On Turning Eighty

I turned eighty the day before yesterday. My older daughter Jennifer, who brought the helium balloons to the restaurant where we celebrated, had heard that I recently started yoga classes. So she sent me a birthday card that asked whether I do yoga to “burn off the crazy.” Now that I think of it, I do if you understand by “crazy” the effects of living in a country of people more mutually disrespectful than I ever expected and by “burning off” the search for occasional peace of mind in the midst of all that craziness.

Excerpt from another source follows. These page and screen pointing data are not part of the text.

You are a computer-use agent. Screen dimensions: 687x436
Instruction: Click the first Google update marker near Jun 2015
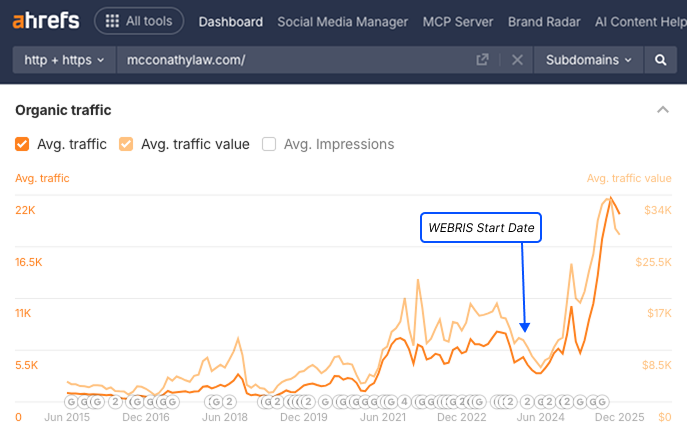pos(71,402)
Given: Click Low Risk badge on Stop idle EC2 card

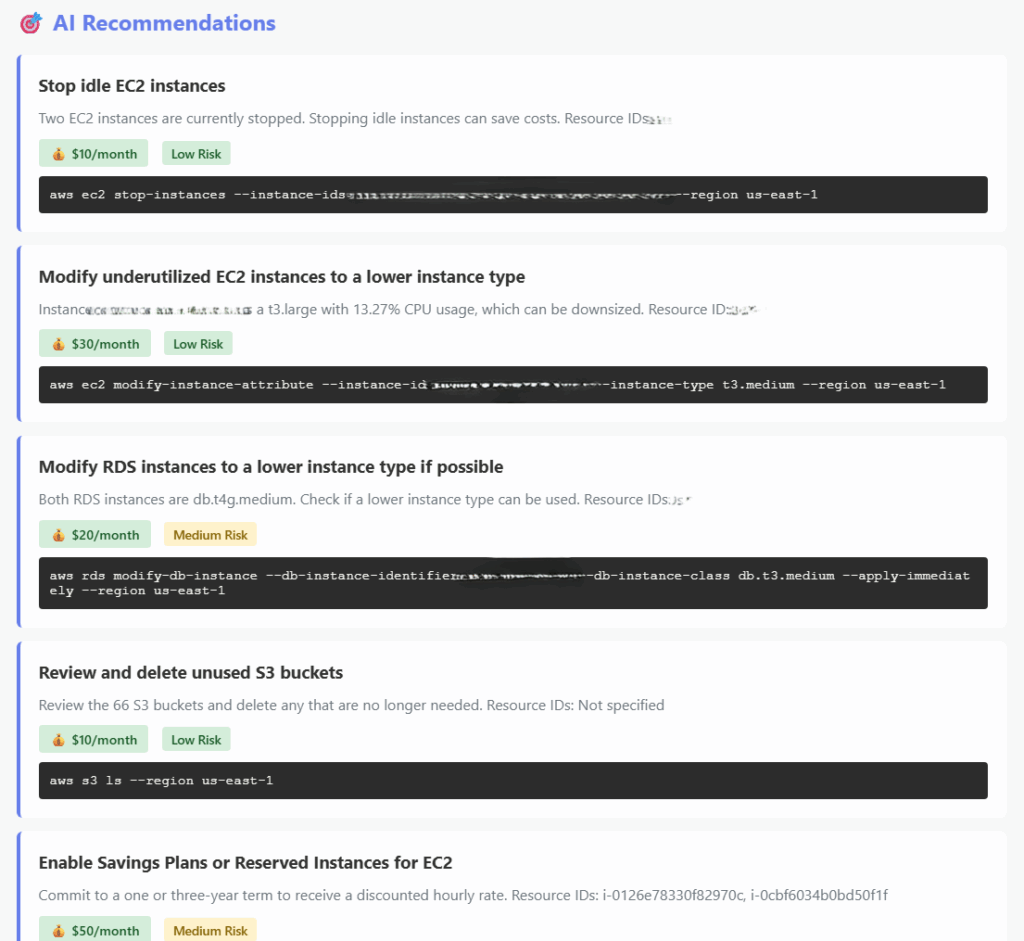Looking at the screenshot, I should coord(196,154).
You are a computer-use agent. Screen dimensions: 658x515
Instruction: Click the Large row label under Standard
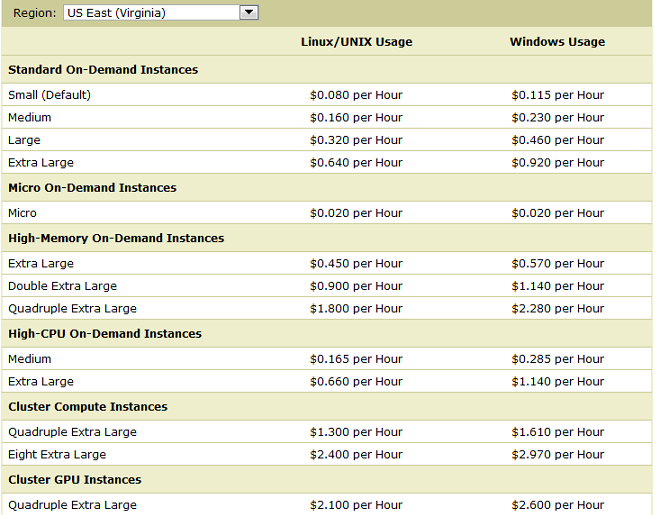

My younger daughter Margie picked the restaurant where we celebrated my 80th, which was back in the neighborhood where she and her sister were raised. Margie, like Jennifer a little girl then, said she remembered me setting off from our house to catch the bus for work carrying a briefcase with student papers crammed into them. That was in the nineteen seventies, way before the arrival of backpacks and laptop bags, and the briefcase she remembers was the one my father, who was a heating salesman, had carried to show brochures to his customers. I took that briefcase to work until it was almost in shreds when my wife Mary finally insisted on buying me a new one. My most recent briefcase–the one I used until I retired from teaching–was the laptop carrier you see below. That added up to three work bags in almost fifty years of teaching college English. My favorite one, though, was that first one.